Collected data:
━━━━━━━━━━━━━━━━━━━━━━━━━━━━━━

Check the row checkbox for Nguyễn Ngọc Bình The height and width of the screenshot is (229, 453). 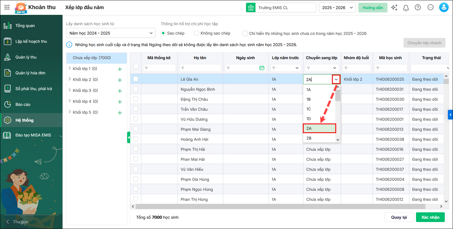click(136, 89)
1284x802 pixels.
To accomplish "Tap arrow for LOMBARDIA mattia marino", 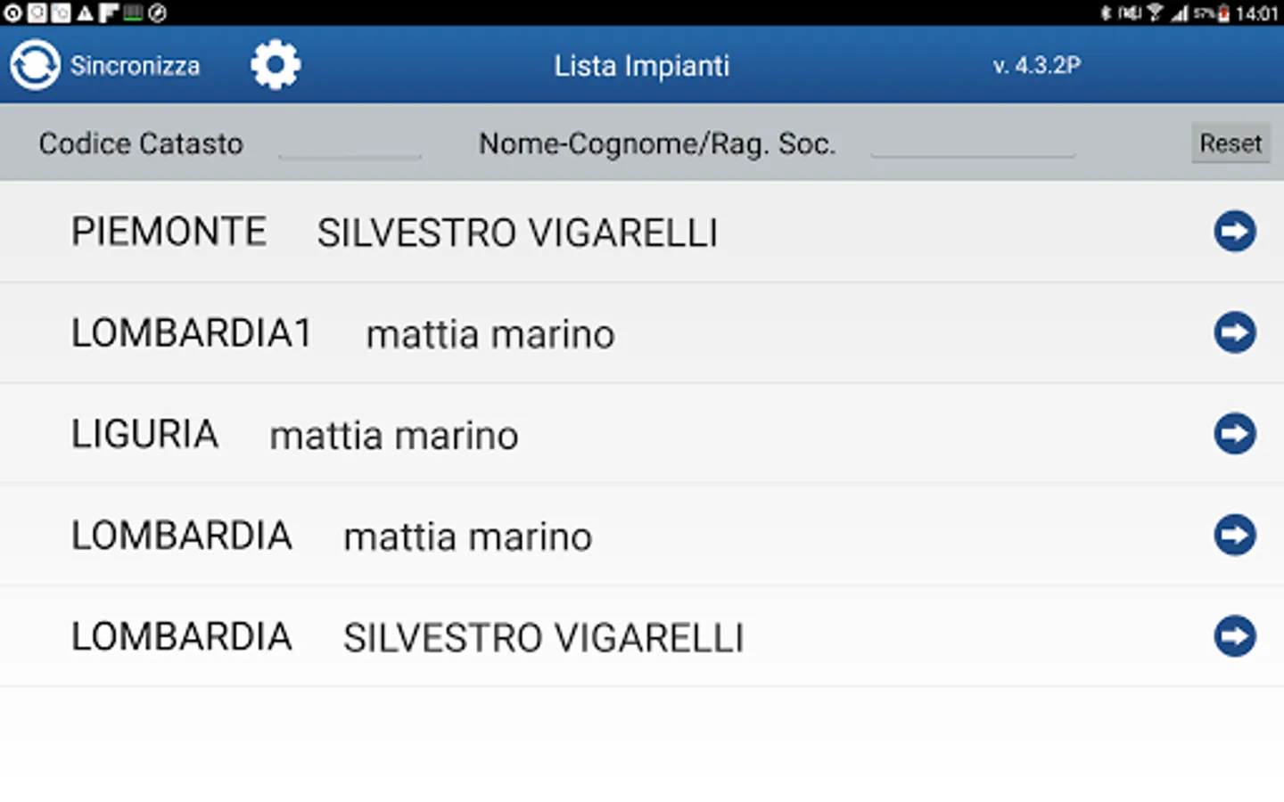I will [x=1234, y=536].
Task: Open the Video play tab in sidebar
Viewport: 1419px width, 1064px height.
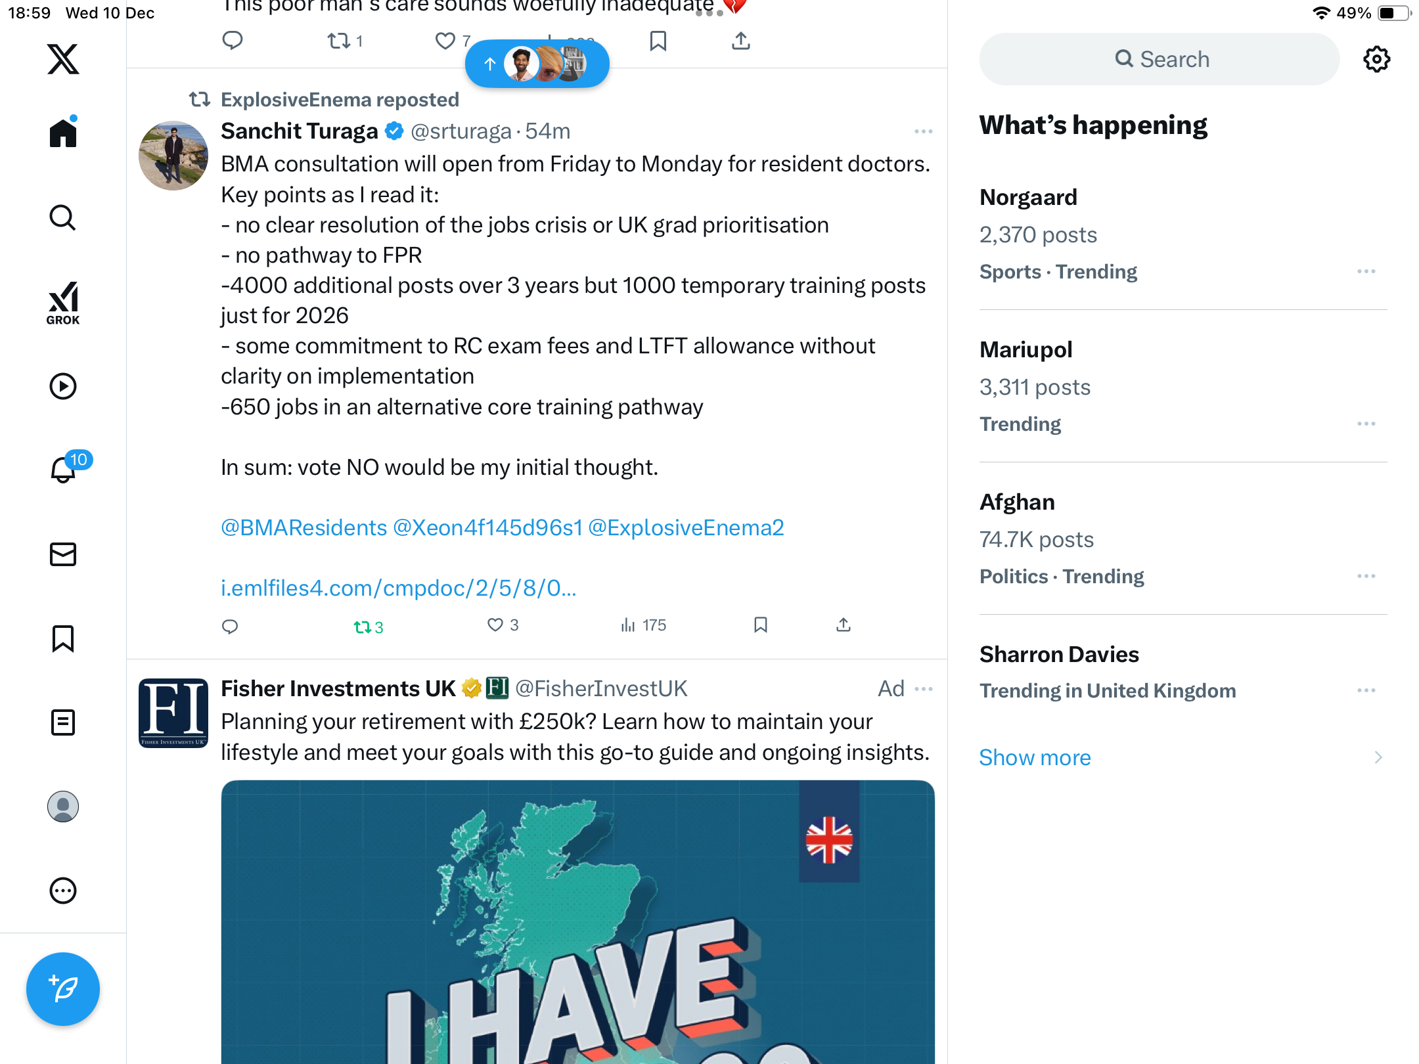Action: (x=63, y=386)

━━━━━━━━━━━━━━━━━━━━━━━━━━━━━━

Please write out the lines above, beginning at the line with "Task: Open the Video play tab in sidebar" and ending at the last line of the records, exactly as they appear and without pictures.

Task: Open the Video play tab in sidebar
Viewport: 1419px width, 1064px height.
Action: (x=63, y=386)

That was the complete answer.